Performance Testing & Benchmarking#

Test your Loss Prevention and Automated Self-Checkout pipeline performance on various hardware configurations. This guide covers everything from quick performance checks to comprehensive system capacity testing.

Quick Start (5 minutes)#

Goal: Run a basic performance test to verify your system works correctly

1. Initialize Performance Tools#

make update-submodules

2. Run Quick Benchmark#

make benchmark-quickstart

What this does:

  • Tests GPU performance with 6 different loss prevention workloads

  • Runs headless (no display needed)

  • Uses pre-built Docker images for faster setup

  • Automatically generates consolidated metrics

Expected results: You’ll see FPS metrics and resource utilization for each workload.

Understanding Performance Testing Types#

Basic Performance Testing#

Default Benchmark Command:

make benchmark

Configuration:

  • Single pipeline instance (PIPELINE_COUNT=1)

  • CPU-only processing (WORKLOAD_DIST=workload_to_pipeline.json)

  • Standard camera setup (CAMERA_STREAM=camera_to_workload.json)

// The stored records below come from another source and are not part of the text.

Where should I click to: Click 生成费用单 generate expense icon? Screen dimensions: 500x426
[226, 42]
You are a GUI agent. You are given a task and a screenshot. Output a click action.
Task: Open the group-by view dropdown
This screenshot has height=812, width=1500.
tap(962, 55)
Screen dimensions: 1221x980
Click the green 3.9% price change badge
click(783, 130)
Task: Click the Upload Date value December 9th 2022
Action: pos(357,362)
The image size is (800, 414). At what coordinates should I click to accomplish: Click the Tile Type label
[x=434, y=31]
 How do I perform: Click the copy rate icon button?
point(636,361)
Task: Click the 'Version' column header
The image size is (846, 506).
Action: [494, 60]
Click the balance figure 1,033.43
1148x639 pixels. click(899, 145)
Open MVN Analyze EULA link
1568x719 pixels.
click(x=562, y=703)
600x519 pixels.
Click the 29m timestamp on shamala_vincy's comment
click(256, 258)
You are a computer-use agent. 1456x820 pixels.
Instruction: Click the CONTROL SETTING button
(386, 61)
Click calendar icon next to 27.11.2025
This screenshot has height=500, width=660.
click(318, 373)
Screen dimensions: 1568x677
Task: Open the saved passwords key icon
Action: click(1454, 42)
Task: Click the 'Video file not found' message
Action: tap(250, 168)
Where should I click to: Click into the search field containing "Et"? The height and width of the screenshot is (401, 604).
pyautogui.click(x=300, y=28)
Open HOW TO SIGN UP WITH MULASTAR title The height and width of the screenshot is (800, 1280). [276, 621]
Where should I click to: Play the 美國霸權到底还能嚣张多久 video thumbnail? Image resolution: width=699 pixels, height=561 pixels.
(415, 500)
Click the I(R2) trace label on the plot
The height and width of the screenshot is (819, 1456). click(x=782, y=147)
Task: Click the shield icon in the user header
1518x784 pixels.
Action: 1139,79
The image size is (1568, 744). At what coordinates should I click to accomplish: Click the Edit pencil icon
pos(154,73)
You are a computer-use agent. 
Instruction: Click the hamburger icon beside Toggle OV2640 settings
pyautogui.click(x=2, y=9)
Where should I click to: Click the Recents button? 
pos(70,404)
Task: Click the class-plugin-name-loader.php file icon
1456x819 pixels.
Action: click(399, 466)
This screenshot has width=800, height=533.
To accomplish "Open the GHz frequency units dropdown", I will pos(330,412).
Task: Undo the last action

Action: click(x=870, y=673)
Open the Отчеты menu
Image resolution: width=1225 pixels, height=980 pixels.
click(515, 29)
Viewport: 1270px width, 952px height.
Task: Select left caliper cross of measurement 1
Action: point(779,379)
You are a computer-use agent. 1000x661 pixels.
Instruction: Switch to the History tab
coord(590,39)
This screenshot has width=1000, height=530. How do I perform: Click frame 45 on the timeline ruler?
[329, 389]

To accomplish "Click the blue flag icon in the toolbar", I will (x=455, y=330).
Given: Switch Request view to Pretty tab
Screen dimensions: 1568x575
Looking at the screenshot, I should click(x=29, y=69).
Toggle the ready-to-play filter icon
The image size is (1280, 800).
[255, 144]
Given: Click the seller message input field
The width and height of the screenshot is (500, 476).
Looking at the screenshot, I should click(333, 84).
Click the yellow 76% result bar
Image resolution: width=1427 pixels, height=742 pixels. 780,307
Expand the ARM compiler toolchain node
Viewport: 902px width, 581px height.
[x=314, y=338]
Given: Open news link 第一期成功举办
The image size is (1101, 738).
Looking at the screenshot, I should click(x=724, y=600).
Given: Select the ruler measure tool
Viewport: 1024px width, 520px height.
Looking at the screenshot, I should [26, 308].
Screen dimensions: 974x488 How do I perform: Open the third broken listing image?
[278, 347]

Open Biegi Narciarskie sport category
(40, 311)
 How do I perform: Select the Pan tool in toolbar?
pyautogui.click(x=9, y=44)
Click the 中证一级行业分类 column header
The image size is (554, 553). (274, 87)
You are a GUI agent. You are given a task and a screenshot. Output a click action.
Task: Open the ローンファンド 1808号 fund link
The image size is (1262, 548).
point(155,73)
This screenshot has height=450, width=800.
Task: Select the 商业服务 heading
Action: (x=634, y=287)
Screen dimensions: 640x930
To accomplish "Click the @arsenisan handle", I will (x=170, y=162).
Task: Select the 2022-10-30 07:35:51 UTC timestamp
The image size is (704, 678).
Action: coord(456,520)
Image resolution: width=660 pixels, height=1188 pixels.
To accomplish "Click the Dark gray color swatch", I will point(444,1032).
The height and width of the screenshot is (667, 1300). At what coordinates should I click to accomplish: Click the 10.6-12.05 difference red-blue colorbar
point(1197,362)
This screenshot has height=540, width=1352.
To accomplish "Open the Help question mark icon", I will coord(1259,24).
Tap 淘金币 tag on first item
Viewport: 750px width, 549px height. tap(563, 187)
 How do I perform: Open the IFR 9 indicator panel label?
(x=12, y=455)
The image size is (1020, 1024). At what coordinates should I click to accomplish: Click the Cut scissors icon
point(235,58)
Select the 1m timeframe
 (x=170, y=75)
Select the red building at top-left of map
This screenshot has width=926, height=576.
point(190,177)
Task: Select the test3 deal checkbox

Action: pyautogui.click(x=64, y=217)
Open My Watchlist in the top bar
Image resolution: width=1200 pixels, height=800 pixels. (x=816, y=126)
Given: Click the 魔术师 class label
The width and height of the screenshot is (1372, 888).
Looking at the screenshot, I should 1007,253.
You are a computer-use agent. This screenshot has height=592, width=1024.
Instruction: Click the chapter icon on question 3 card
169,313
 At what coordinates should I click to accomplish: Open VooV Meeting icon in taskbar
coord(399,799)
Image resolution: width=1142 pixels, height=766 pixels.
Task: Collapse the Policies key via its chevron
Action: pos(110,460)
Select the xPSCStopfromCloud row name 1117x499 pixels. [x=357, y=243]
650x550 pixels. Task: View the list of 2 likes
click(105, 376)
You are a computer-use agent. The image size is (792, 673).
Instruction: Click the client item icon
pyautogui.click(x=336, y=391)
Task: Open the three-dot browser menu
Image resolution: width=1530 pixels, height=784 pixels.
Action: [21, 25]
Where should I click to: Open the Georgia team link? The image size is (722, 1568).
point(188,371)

  • No visual output (RENDER_MODE=0)

Environment Variables Reference#

Category

Variable

Description

Common Values

Display

RENDER_MODE

Show/hide visual output

0 (headless), 1 (visual)

Performance

PIPELINE_COUNT

Number of parallel pipeline instances

1, 2, 4 (higher = more stress)

Hardware

WORKLOAD_DIST

Target processing hardware

workload_to_pipeline_cpu.json, workload_to_pipeline_gpu.json, workload_to_pipeline_gpu-npu.json

Camera Setup

CAMERA_STREAM

Camera configuration

camera_to_workload.json, camera_to_workload_full.json

Build

REGISTRY

Use pre-built vs local images

true (faster), false (custom builds)

| Build | REGISTRY | Use pre-built vs local images | true (faster), false (custom builds) |

Workload Configuration Options#

Camera Stream Configurations#

Standard Setup (camera_to_workload.json):

Camera

Workloads

cam1

items_in_basket + multi_product_identification

cam2

hidden_items + product_switching

cam3

fake_scan_detection

Full Workload Testing (camera_to_workload_full.json):

Camera

Workload

cam1

items_in_basket

cam2

hidden_items

cam3

fake_scan_detection

cam4

multi_product_identification

cam5

product_switching

cam6

sweet_heartening

Hardware Distribution Options#

Configuration

File

Best For

CPU Only

workload_to_pipeline_cpu.json

Testing, development environments

GPU Only

workload_to_pipeline_gpu.json

Production, high performance

Mixed GPU/NPU

workload_to_pipeline_gpu-npu.json

Latest Intel hardware

Heterogeneous

workload_to_pipeline_hetero.json

Maximum performance across all hardware

Default Mixed

workload_to_pipeline.json

Balanced CPU/GPU/NPU distribution

Advanced Performance Testing (15-30 minutes)#

GPU Performance Testing#

make benchmark WORKLOAD_DIST=workload_to_pipeline_gpu.json CAMERA_STREAM=camera_to_workload_full.json

Multi-Pipeline Stress Testing#

# Test with 2 parallel pipelines
make PIPELINE_COUNT=2 benchmark

# High stress test with 4 pipelines
make PIPELINE_COUNT=4 benchmark

Custom Hardware Configuration#

# Test heterogeneous workload distribution
make benchmark WORKLOAD_DIST=workload_to_pipeline_hetero.json CAMERA_STREAM=camera_to_workload_full.json REGISTRY=false

Automated Self-Checkout Performance#

# Object detection workload
CAMERA_STREAM=camera_to_workload_asc_object_detection.json WORKLOAD_DIST=workload_to_pipeline_asc_object_detection_gpu.json make benchmark

# Age verification workload
CAMERA_STREAM=camera_to_workload_asc_age_verification.json WORKLOAD_DIST=workload_to_pipeline_asc_age_verification_gpu.json make benchmark

Viewing Results#

Generate Consolidated Metrics#

make consolidate-metrics

Output: benchmark/metrics.csv containing:

  • FPS (frames per second) for each pipeline

  • CPU/GPU/NPU utilization percentages

  • Memory usage statistics

  • Power consumption data

  • Latency measurements

View Results#

cat benchmark/metrics.csv

Stream Density Testing (30+ minutes)#

Goal: Find the maximum number of parallel pipelines your system can handle while maintaining target performance.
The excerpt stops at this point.